When you retype the data, keep every line exactly as it appears.

(Stored data entries)
__________
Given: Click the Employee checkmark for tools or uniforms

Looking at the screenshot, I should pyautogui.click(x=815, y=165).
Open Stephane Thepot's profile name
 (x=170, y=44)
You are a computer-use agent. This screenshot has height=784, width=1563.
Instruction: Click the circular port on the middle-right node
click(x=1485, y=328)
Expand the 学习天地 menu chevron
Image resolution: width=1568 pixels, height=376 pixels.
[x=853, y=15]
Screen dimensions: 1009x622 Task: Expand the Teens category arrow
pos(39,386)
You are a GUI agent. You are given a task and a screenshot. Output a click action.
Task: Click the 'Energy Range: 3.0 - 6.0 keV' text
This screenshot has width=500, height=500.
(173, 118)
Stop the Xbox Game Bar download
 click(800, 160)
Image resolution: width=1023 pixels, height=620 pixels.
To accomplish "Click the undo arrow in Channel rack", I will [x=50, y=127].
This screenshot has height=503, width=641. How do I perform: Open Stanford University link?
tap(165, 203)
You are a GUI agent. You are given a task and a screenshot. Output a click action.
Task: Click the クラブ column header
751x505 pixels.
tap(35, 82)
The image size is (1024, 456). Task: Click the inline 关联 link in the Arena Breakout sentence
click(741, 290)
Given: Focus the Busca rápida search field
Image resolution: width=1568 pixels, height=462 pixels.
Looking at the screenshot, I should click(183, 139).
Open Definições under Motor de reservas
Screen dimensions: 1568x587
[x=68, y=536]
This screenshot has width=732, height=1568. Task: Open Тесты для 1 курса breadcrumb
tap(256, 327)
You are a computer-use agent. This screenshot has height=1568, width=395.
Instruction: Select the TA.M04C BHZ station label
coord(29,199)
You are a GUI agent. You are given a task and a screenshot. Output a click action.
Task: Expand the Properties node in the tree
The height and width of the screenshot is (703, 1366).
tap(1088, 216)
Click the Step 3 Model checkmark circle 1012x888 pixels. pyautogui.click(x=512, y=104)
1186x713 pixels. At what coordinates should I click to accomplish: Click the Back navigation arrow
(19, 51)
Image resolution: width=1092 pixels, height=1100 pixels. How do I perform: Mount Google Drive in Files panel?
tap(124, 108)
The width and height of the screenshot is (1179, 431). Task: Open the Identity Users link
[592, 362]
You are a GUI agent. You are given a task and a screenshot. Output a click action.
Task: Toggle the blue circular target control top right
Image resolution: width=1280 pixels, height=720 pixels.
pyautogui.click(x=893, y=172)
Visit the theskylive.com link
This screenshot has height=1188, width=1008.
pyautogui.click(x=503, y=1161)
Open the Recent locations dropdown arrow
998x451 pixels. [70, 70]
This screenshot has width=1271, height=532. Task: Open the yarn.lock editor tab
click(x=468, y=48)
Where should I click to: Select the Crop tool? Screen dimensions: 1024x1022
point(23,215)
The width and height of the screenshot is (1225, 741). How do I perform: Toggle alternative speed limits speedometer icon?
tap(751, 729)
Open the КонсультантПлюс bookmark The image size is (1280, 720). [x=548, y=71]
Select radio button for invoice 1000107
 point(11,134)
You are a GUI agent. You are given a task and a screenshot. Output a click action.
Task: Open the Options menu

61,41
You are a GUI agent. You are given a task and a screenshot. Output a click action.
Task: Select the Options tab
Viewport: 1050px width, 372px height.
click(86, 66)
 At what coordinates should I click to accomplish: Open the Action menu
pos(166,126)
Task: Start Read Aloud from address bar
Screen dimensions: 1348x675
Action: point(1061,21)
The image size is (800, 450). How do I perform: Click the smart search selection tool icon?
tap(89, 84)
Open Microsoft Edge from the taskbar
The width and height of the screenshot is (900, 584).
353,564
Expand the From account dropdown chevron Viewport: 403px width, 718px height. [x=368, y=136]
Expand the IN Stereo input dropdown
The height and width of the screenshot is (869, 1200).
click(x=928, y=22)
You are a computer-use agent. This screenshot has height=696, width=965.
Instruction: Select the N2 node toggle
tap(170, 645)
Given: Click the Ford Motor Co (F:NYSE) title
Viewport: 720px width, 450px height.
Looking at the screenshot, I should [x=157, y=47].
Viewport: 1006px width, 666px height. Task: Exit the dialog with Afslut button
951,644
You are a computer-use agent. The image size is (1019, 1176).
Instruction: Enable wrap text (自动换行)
__________
ANSWER BOX:
Given: Click the Employee checkmark for tools or uniforms

Looking at the screenshot, I should pyautogui.click(x=815, y=165).
Open Stephane Thepot's profile name
 (x=170, y=44)
You are a computer-use agent. This screenshot has height=784, width=1563.
Instruction: Click the circular port on the middle-right node
click(x=1485, y=328)
Expand the 学习天地 menu chevron
Image resolution: width=1568 pixels, height=376 pixels.
[x=853, y=15]
Screen dimensions: 1009x622 Task: Expand the Teens category arrow
pos(39,386)
You are a GUI agent. You are given a task and a screenshot. Output a click action.
Task: Click the 'Energy Range: 3.0 - 6.0 keV' text
This screenshot has width=500, height=500.
(173, 118)
Stop the Xbox Game Bar download
 click(800, 160)
Image resolution: width=1023 pixels, height=620 pixels.
To accomplish "Click the undo arrow in Channel rack", I will [x=50, y=127].
This screenshot has height=503, width=641. How do I perform: Open Stanford University link?
tap(165, 203)
You are a GUI agent. You are given a task and a screenshot. Output a click action.
Task: Click the クラブ column header
751x505 pixels.
tap(35, 82)
The image size is (1024, 456). Task: Click the inline 关联 link in the Arena Breakout sentence
click(741, 290)
Given: Focus the Busca rápida search field
Image resolution: width=1568 pixels, height=462 pixels.
Looking at the screenshot, I should click(183, 139).
Open Definições under Motor de reservas
Screen dimensions: 1568x587
[x=68, y=536]
This screenshot has width=732, height=1568. Task: Open Тесты для 1 курса breadcrumb
tap(256, 327)
You are a computer-use agent. This screenshot has height=1568, width=395.
Instruction: Select the TA.M04C BHZ station label
coord(29,199)
You are a GUI agent. You are given a task and a screenshot. Output a click action.
Task: Expand the Properties node in the tree
The height and width of the screenshot is (703, 1366).
tap(1088, 216)
Click the Step 3 Model checkmark circle 1012x888 pixels. pyautogui.click(x=512, y=104)
1186x713 pixels. At what coordinates should I click to accomplish: Click the Back navigation arrow
(19, 51)
Image resolution: width=1092 pixels, height=1100 pixels. How do I perform: Mount Google Drive in Files panel?
tap(124, 108)
The width and height of the screenshot is (1179, 431). Task: Open the Identity Users link
[592, 362]
You are a GUI agent. You are given a task and a screenshot. Output a click action.
Task: Toggle the blue circular target control top right
Image resolution: width=1280 pixels, height=720 pixels.
pyautogui.click(x=893, y=172)
Visit the theskylive.com link
This screenshot has height=1188, width=1008.
pyautogui.click(x=503, y=1161)
Open the Recent locations dropdown arrow
998x451 pixels. [70, 70]
This screenshot has width=1271, height=532. Task: Open the yarn.lock editor tab
click(x=468, y=48)
Where should I click to: Select the Crop tool? Screen dimensions: 1024x1022
point(23,215)
The width and height of the screenshot is (1225, 741). How do I perform: Toggle alternative speed limits speedometer icon?
tap(751, 729)
Open the КонсультантПлюс bookmark The image size is (1280, 720). [x=548, y=71]
Select radio button for invoice 1000107
 point(11,134)
You are a GUI agent. You are given a task and a screenshot. Output a click action.
Task: Open the Options menu

61,41
You are a GUI agent. You are given a task and a screenshot. Output a click action.
Task: Select the Options tab
Viewport: 1050px width, 372px height.
click(86, 66)
 At what coordinates should I click to accomplish: Open the Action menu
pos(166,126)
Task: Start Read Aloud from address bar
Screen dimensions: 1348x675
Action: point(1061,21)
The image size is (800, 450). How do I perform: Click the smart search selection tool icon?
tap(89, 84)
Open Microsoft Edge from the taskbar
The width and height of the screenshot is (900, 584).
353,564
Expand the From account dropdown chevron Viewport: 403px width, 718px height. [x=368, y=136]
Expand the IN Stereo input dropdown
The height and width of the screenshot is (869, 1200).
click(x=928, y=22)
You are a computer-use agent. This screenshot has height=696, width=965.
Instruction: Select the N2 node toggle
tap(170, 645)
Given: Click the Ford Motor Co (F:NYSE) title
Viewport: 720px width, 450px height.
Looking at the screenshot, I should [x=157, y=47].
Viewport: 1006px width, 666px height. Task: Exit the dialog with Afslut button
951,644
You are a computer-use agent. The image size is (1019, 1176).
Instruction: Enable wrap text (自动换行)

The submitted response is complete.